• _Page excerpt_
____

# athearn big boy decoder change



## blackz28 (Jan 6, 2013)

I have 2 athearn big boys & they have the MRC decoders & the sound sucks!!!!
i want to upgrade , I have experience with the tsunami but i have heard about QSI sound decoder being nice so anybody have experience with the QSI decoders?? if it comes down to it i will put in the heavy steam decoder from digitraxx, thanks for any advice


----------



## rrgrassi (May 3, 2012)

The Tsunami actually has a chip for heavy articulated locos...

NO experience with the QSI, except for what is in my BLI K4s. So no separate stand alone installs at this time...


----------



## NIMT (Jan 6, 2011)

QSI decoder are nice... if you want to shell out $250 plus for the support hardware to be able to program and change all the parameters of the decoder.
This is why I use and sell Soundtraxx Tsunami decoders.


----------



## Brakeman Jake (Mar 8, 2009)

Sean...your answer got me thinking...suppose this gentleman went he QSI way and bought all the necessary programming hardware,would he then be able to re-program other sound decoders (namely Tsunami's,Paragon 2) with it or is it QSI restrictive?

If it is,it definitely makes it a much steeper expense.....


----------



## NIMT (Jan 6, 2011)

QSI's programmer only works on QSI, so yes very steep price!


----------



## blackz28 (Jan 6, 2013)

sean,
i like tsunami , i was wondering about the QSI , unless it cleans my house & cooks for me m i cant see dishing out 250 bucks apiece for a decoder, hell some dcc/ sound diesels dont cost that much lol , its a back burner deal now anyways cause i got ohter stuff going on put thanks for the imput ,& i agree with you tsunami it is


----------



## blackz28 (Jan 6, 2013)

NIMT said:


> QSI's programmer only works on QSI, so yes very steep price!


oh yea i almost forgot HOLY CRAP :smilie_daumenneg:


----------



## britblad (Jan 2, 2012)

from what i have read you can use a digitrax PR3 to re program tsunami decoders. Even tho i run NCE i have ben temped to buy a PR3 just for loading new sounds!


----------



## Brakeman Jake (Mar 8, 2009)

Let's clear some confusion here...yes,the PR3 can re-configure Tsunami decoders as a link between a computer (with Decoder Pro software) and an independent programming track BUT will likely need the help of a programming track booster like the PTB-100 to do so.That's the setup I have and it works just great.

Then,NO...you can't load new sounds to Tsunami decoders.They come with different optional sounds from wich to choose though.


----------

____

• _Items_
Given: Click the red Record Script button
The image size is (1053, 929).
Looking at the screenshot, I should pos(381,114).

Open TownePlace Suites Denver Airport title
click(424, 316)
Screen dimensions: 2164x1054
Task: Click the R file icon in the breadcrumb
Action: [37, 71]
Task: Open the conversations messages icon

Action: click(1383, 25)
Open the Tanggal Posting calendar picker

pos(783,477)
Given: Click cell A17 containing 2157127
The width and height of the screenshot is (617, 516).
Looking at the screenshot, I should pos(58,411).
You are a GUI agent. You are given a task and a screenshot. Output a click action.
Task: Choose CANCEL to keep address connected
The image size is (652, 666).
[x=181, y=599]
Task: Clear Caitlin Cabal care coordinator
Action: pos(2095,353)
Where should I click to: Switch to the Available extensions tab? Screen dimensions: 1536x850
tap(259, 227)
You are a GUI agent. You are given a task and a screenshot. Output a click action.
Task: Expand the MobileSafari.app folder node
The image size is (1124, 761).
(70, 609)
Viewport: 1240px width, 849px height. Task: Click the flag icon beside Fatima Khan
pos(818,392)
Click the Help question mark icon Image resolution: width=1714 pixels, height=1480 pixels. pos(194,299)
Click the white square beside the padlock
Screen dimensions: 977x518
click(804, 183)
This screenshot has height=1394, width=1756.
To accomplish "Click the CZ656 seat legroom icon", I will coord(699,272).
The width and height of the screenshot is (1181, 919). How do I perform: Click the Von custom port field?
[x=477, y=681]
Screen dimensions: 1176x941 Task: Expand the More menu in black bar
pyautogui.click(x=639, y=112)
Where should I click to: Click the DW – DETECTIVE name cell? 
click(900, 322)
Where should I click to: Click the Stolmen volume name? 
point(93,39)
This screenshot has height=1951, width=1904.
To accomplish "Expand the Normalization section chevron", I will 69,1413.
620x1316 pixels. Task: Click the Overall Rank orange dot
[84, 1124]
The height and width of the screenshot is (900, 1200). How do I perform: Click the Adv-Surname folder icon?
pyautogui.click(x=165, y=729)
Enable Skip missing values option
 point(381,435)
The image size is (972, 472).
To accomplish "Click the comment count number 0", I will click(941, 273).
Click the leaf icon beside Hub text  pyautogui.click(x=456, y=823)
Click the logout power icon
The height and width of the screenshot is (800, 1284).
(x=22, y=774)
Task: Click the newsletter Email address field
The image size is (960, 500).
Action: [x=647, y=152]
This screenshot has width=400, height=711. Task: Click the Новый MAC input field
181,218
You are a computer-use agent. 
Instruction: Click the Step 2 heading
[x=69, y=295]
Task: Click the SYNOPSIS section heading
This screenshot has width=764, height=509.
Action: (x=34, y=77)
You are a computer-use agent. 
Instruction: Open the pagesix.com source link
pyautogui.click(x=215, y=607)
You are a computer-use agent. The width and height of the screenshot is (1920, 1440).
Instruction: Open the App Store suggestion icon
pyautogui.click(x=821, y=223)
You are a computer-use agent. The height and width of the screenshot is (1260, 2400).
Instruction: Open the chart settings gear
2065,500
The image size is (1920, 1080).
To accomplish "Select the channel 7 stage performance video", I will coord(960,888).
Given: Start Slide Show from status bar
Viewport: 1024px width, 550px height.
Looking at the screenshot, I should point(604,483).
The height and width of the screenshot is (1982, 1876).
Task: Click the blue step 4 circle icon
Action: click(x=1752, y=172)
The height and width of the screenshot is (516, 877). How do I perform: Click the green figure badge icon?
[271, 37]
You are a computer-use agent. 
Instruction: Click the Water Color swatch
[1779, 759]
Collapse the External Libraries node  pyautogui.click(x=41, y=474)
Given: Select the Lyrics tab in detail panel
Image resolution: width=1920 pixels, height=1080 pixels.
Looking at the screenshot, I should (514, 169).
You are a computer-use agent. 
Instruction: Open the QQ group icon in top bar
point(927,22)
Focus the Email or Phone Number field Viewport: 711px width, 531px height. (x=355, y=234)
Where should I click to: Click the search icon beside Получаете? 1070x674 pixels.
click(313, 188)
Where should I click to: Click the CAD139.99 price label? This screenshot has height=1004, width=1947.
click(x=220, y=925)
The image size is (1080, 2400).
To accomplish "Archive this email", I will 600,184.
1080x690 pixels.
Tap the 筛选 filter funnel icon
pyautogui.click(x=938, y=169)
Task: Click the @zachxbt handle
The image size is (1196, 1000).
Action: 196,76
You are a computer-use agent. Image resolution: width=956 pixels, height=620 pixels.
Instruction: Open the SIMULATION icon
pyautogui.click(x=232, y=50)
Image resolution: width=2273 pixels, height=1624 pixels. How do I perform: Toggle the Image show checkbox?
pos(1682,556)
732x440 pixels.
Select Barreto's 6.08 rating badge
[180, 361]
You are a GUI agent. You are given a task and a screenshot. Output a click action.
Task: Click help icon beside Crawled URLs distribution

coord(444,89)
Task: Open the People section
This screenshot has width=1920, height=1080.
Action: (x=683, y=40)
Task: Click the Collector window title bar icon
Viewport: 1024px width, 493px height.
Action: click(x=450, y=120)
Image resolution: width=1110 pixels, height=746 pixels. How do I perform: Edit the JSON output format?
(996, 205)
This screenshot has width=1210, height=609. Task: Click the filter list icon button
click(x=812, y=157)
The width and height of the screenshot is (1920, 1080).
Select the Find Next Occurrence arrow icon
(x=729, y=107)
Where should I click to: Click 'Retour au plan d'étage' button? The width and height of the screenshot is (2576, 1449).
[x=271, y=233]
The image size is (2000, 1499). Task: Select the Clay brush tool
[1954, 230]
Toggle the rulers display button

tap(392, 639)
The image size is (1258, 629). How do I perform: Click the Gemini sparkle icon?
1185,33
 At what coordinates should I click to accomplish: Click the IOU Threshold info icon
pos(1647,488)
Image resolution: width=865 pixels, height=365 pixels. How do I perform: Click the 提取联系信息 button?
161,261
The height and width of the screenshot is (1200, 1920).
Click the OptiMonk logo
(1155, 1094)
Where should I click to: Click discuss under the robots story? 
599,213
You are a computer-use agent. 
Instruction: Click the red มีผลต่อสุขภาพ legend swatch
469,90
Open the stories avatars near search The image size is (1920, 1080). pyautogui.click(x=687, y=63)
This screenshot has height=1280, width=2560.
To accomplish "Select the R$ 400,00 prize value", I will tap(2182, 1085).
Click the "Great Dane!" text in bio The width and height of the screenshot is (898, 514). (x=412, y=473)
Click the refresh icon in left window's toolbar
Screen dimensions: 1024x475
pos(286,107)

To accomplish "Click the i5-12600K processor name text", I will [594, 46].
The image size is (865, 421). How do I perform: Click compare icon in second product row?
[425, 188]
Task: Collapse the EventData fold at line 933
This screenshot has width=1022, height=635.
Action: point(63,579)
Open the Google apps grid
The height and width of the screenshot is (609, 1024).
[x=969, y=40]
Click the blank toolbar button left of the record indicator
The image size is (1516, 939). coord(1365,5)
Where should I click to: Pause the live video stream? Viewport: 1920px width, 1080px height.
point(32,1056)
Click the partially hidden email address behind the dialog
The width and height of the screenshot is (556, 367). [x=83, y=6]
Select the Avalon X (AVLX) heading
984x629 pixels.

____

• _List of tasks_
#1 Answer these from the Big Boy decoder thread, one line each:
(a) What brand of decoder came installed in the two Big Boys?
(b) How much does NIMT say the QSI support hardware costs?
(c) Which programming track booster does Brakeman Jake say the PR3 will likely need?
#2 Reproduce the Big Boy decoder thread word for word from "Sean...your answer got" to "much steeper expense.....".
#3 Summarize the Big Boy decoder thread in two sentences.

• _Answers for this exercise_
#1
(a) MRC
(b) $250 plus
(c) The PTB-100

#2
Sean...your answer got me thinking...suppose this gentleman went he QSI way and bought all the necessary programming hardware,would he then be able to re-program other sound decoders (namely Tsunami's,Paragon 2) with it or is it QSI restrictive?

If it is,it definitely makes it a much steeper expense.....

#3 The owner of two Athearn Big Boys with MRC sound decoders asks about QSI decoders as an upgrade. A reply says QSI's programming hardware costs $250 plus and works only on QSI, so the owner settles on Tsunami; later replies add that a Digitrax PR3 can reconfigure Tsunami decoders, likely with a booster like the PTB-100, but cannot load new sounds onto them.